Algebraic characterization of equivalence between optimization algorithms
Laurent Lessard, Madeleine Udell
TL;DR
This paper presents a principled framework for determining when iterative optimization algorithms are equivalent by modeling them as linear dynamical systems in feedback with nonlinear oracles. It introduces three notions—oracle equivalence, shift equivalence, and LFT equivalence—each enabling increasingly general forms of equivalence through transfer-function analysis. The framework unifies and explains known equivalences among classical methods (e.g., gradient methods, ADMM, Douglas–Rachford, Chambolle–Pock, proximal methods) and extends to accelerated, distributed, and operator-splitting schemes, including cases with related oracles via Moreau identities.

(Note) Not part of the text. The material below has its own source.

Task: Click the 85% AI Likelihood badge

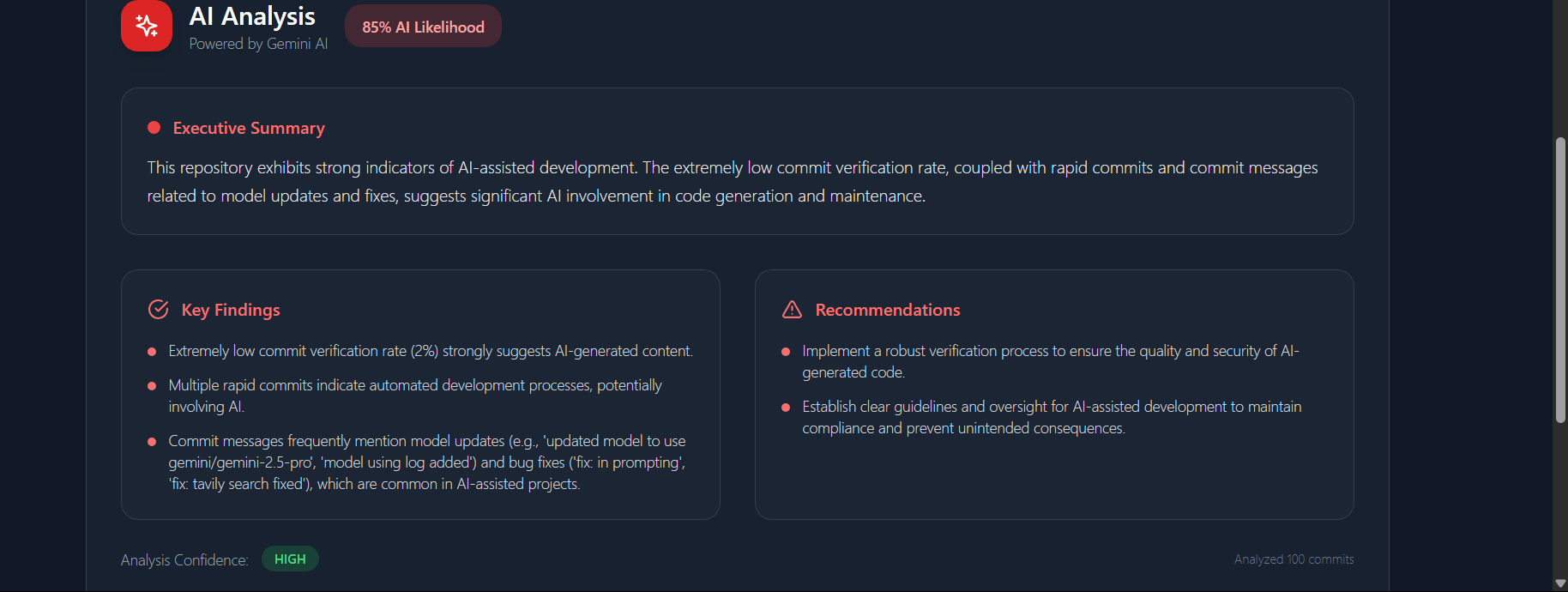Action: [423, 27]
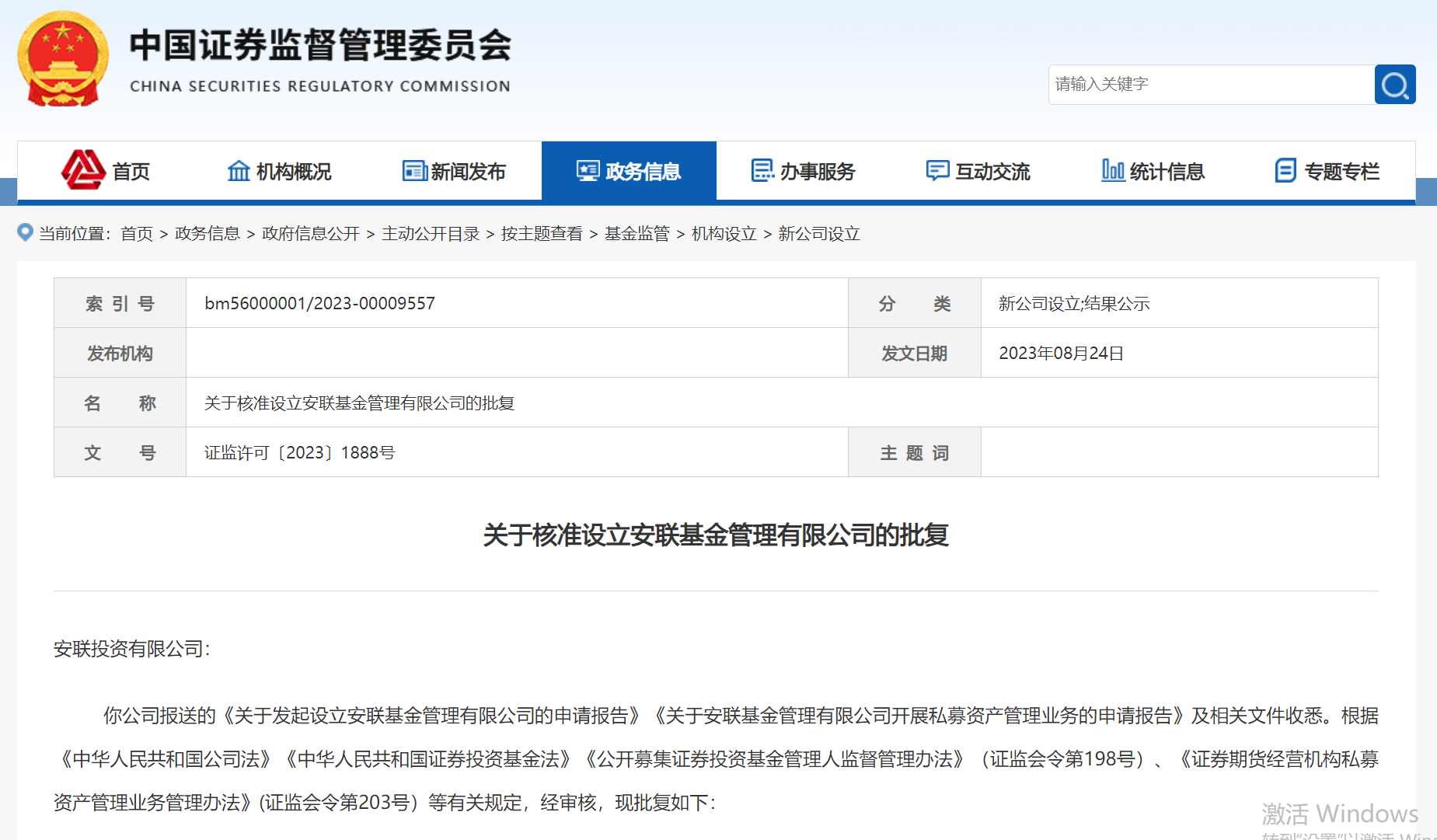Click the bar chart icon next to 统计信息
Image resolution: width=1437 pixels, height=840 pixels.
pyautogui.click(x=1112, y=170)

By providing practical procedures for converting algorithms to transfer functions and checking equivalence (including via multi-shifts and LFTs), the work offers a principled toolkit for algorithm design, comparison, and discovery with potential impact on robust convergence and implementation choices.
Abstract
When are two algorithms the same? How can we be sure a recently proposed algorithm is novel, and not a minor twist on an existing method? In this paper, we present a framework for reasoning about equivalence between a broad class of iterative algorithms, with a focus on algorithms designed for convex optimization. We propose several notions of what it means for two algorithms to be equivalent, and provide computationally tractable means to detect equivalence. Our main definition, oracle equivalence, states that two algorithms are equivalent if they result in the same sequence of calls to the function oracles (for suitable initialization). Borrowing from control theory, we use state-space realizations to represent algorithms and characterize algorithm equivalence via transfer functions. Our framework can also identify and characterize equivalence between algorithms that use different oracles that are related via a linear fractional transformation. Prominent examples include linear transformations and function conjugation.